Doesn’t Pass the Laugh Test
Anyone who doubts that Comedy Central’s The Daily Show is about the best source of no-bullshit news on TV should catch last night’s episode when it’s re-run. After a classic opening bit with jabs at both Clinton (“anyone notice how his integrity is highest when the situation is at its most hypothetical?”) and Bush/Cheney, host Jon Stewart conducted perhaps the most savage interview I’ve seen on American TV in quite some time.
His guest was Stephen Hayes, a hapless hack from the Weekly Standard gang who had the misfortune to release a new book on the supposed Saddam-Al Qaeda connection in the past few days, timed nicely to coincide with the 9/11 Commission’s finding that there remains absolutely no evidence of a collaborative connection (e.g., meaningful rather than incidental) between the two antipodes in Bush’s “war on terror.” (His defensive and singularly unpersuasive answer to the critics here).
Stewart is usually rather respectful of his guests. He has had William Kristol, Richard Perle, Karen Hughes and many other very partisan supporters of the President on to promote their books and talk about their ideas. Stewart inevitably opens and closes with a strong plug for the book, lets the subject finish his or her sentences, keeps the conversation moving, silences the crowd if they become too rowdy, and immediately changes the subject if the guest tries to flatter him or talk about the show. Most of all, he is inevitably well-prepared and more than occasionally seems to have actually read the book or know a little something about the background issues. Screaming head pseudo-journos and more than a few seasoned professionals could learn a lot from this stand-up comic about effective interview techniques.
Hayes, who looks like he has problems with questions like “paper or plastic?” clearly had no idea what he was in for. Stewart started immediately by very gently questioning the factual basis for the book – some intelligence on supposed Saddam-Al Qaeda links that neocon mastermind Douglas Feith, Undersecretary of Defense, had conducted independent of the CIA and had boiled up into a 14-page memo widely regarded as crackpot even by others within the Administration. “Is this the way these things are usually handled?” inquired Stewart.

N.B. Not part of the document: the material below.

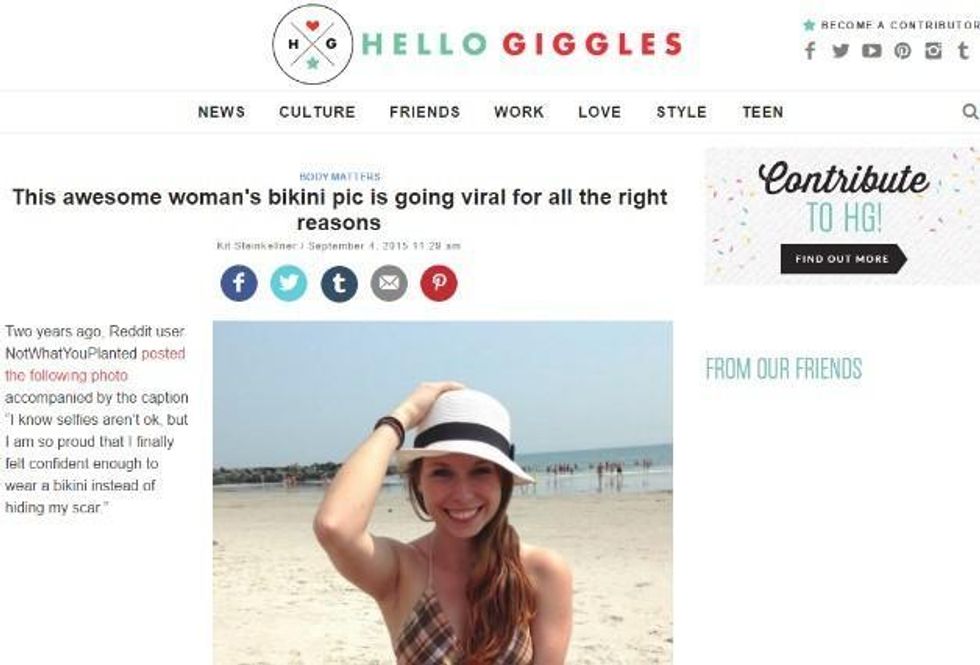Share article via Tumblr circle button

[339, 283]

Things went downhill for Hayes from there. Faced with persistent, intelligent questioning and quick-witted follow-ups from Stewart, Hayes could do little but squirm in evident discomfort as he was unable to answer the central question – even if this intelligence implicated Saddam with ties to 9/11, don’t Saudi Arabia, Sudan and Pakistan seem to be far guiltier of worse offenses? Why pick on Iraq, pressed Stewart, when 15 of the 19 9/11 hijackers were Saudi, financed with Saudi money, and may have received operational support from branches of the Saudi security force?
This gets to the heart of the whole neocon boondoggle: the whole series of unanswered questions about Chalabi, the missing WMDs, the stubborn unwillingness to allow the inspections to go on just another 30 days, and finally, the harebrained lack of planning the followed the invasion, which Stewart memorably described as a “clusterfuck.” If you can’t make the connection between Al Qaeda and Saddam – and, increasingly, it looks like you can’t – then the question of what Iraq really has to do with the “war on terror” looks increasingly damning for the President.
Usually, when an interview has turned up some unpleasant truth, Stewart has the grace and timing to step back and let the victim recover, tell a joke and lighten the mood, which also allows the audience to admire his handiwork. Not tonight. Stewart continued after Hayes with a baseball bat, laughing in his face at one point when he tried to assert something as a “known fact.” “It seems to me that when you write a book like this, you have nothing to say about ‘known facts!’” Coming back after the break, Stewart led off by saying to his interview subject, “With all due respect, this book is a crock of shit.” Sadly for the author, there was little he could do to refute what seemed at that point to be an obvious statement of fact.
Stewart’s opponents try to paint him as a raving liberal in the Michael Moore mode, but he is so much more deft and ambiguous – not to mention actually funny – that they can’t make it stick. He has had laugh-fests at the expense of some on the Left (Denis Kucinisch is a regular target, and I would pony up pay-per-view to see Ralph Nader come on for an extended interview), celebrities, and phonies of all shapes and sizes. As a satirist, his target is absurdity: it’s not his fault that the Right provides him with such a rich field of play.
Steve Gilliard has a nice post on this today as well.